The Recall Desk
HighFDA (Devices)·Z-1562-2023·Announced 2023-05-10

Laboratory Automation Module Firmware May Cause Sample Misidentification

Vesmatic Cube 80 laboratory automation system firmware can incorrectly identify patient samples, potentially leading to wrong test results and inappropriate treatment. Affected systems include FlexLab, Accelerator a3600, and Aptio Automation units.

What this means for you

Real risk of harm even if no illness or injury has been reported yet. Stop using the product and follow the agency's guidance.

Our severity reasoning: FDA Class II recall for laboratory automation system where firmware defect can cause sample misidentification, leading to incorrect electrolyte results that could cause serious patient harm. No illnesses, hospitalizations, or injuries have been reported. The defect requires specific concurrent failure conditions (sample release timing coinciding with divert gate malfunction), making it a theoretical risk scenario.

Plain-English summary

Inpeco S.A. has recalled the Vesmatic Cube 80 Interface Module (VMC) laboratory automation system, sold as FlexLab, Accelerator a3600, and Aptio Automation, affecting 245 units in the US with worldwide distribution.

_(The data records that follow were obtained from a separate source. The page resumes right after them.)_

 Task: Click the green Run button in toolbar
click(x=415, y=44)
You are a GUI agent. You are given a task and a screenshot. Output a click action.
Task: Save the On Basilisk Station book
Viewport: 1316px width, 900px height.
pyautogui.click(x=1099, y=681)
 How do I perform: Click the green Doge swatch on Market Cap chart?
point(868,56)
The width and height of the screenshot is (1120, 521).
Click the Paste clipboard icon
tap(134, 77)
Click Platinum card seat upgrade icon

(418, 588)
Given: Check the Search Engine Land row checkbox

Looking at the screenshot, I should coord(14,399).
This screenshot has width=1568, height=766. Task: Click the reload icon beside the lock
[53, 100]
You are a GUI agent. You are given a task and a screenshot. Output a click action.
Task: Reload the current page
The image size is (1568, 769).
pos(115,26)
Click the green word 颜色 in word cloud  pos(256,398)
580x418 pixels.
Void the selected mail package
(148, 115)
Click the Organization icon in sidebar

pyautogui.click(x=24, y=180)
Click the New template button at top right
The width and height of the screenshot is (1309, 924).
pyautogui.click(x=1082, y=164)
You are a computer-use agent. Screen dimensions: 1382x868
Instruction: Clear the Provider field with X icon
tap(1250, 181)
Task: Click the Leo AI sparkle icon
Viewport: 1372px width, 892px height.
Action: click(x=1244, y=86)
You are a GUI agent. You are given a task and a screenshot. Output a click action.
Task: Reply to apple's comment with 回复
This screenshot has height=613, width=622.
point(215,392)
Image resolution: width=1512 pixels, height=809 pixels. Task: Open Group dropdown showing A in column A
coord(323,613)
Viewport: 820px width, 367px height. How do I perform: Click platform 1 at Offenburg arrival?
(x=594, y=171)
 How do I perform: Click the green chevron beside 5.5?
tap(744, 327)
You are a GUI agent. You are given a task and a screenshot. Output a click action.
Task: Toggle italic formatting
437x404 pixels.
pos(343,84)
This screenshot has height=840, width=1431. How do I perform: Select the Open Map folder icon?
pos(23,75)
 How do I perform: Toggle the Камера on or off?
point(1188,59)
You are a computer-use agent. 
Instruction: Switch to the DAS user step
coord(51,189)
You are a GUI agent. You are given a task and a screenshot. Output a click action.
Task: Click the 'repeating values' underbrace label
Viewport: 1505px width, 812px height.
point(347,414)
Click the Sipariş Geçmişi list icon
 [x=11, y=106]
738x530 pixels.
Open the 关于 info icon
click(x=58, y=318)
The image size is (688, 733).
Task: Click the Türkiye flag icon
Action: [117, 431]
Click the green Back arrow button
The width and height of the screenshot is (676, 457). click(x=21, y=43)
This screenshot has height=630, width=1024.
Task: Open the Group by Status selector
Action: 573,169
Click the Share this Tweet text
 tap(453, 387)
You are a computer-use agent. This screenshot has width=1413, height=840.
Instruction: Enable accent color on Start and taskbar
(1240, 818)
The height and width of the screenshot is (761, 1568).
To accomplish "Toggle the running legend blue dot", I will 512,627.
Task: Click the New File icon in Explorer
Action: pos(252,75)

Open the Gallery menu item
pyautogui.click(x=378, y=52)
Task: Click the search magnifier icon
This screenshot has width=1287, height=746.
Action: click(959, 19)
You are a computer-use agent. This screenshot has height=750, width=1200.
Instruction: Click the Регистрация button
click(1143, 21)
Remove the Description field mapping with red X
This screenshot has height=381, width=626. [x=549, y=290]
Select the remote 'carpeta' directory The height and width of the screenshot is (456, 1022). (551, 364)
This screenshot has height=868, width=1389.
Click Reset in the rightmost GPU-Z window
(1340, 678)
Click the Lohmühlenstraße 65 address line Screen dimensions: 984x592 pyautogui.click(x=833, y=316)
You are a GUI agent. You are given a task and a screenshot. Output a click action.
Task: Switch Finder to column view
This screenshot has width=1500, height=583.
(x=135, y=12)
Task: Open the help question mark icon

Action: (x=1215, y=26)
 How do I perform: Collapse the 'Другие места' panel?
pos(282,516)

The firmware controlling these systems can incorrectly associate sample identification numbers under specific conditions. This occurs only when the module simultaneously releases a sample tube while another sample tube fails to divert properly due to a divert gate malfunction. When this rare combination of events occurs, the system releases the wrong sample without generating an error message, causing the automation system to lose identification of the original sample.

Incorrect sample identification leads to incorrect test results for sodium, potassium, and chloride levels. These electrolyte imbalances can cause either inappropriate treatment of normal results or failure to treat abnormal results. Abnormal potassium levels can result in weakness, irregular heartbeat, respiratory depression, and other serious complications. Abnormal sodium levels cause central nervous system disturbances and water balance problems. Abnormal chloride levels can lead to acid-base disturbances affecting breathing and heart function.

Inpeco has released a Technical Service Bulletin with firmware update procedures. Field Service Engineers will perform the firmware upgrade on affected systems. A formal investigation is underway to identify the root cause and prevent future recurrences.

The recalled product

Product
Vesmatic Cube 80 Interface Module (VMC)-Laboratory Automation system Brand names of the same product: FlexLab (FLX), Accelerator a3600 (ACP), Aptio Automation (AP2) Part Numbers: 72747000.A
Manufacturer
Inpeco S.A.
Hazard
  • sample-misidentification
  • electrolyte-test-error
  • treatment-error

Distribution

Distributed nationwide across the United States.